### Exercise
Can you copy every one of the following items back, line by line, without changing a single character?

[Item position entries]
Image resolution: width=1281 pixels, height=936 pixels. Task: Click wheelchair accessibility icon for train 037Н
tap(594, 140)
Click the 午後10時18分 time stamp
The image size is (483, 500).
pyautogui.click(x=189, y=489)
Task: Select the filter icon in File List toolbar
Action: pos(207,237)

### Written response
Image resolution: width=1281 pixels, height=936 pixels. Task: Click wheelchair accessibility icon for train 037Н
tap(594, 140)
Click the 午後10時18分 time stamp
The image size is (483, 500).
pyautogui.click(x=189, y=489)
Task: Select the filter icon in File List toolbar
Action: pos(207,237)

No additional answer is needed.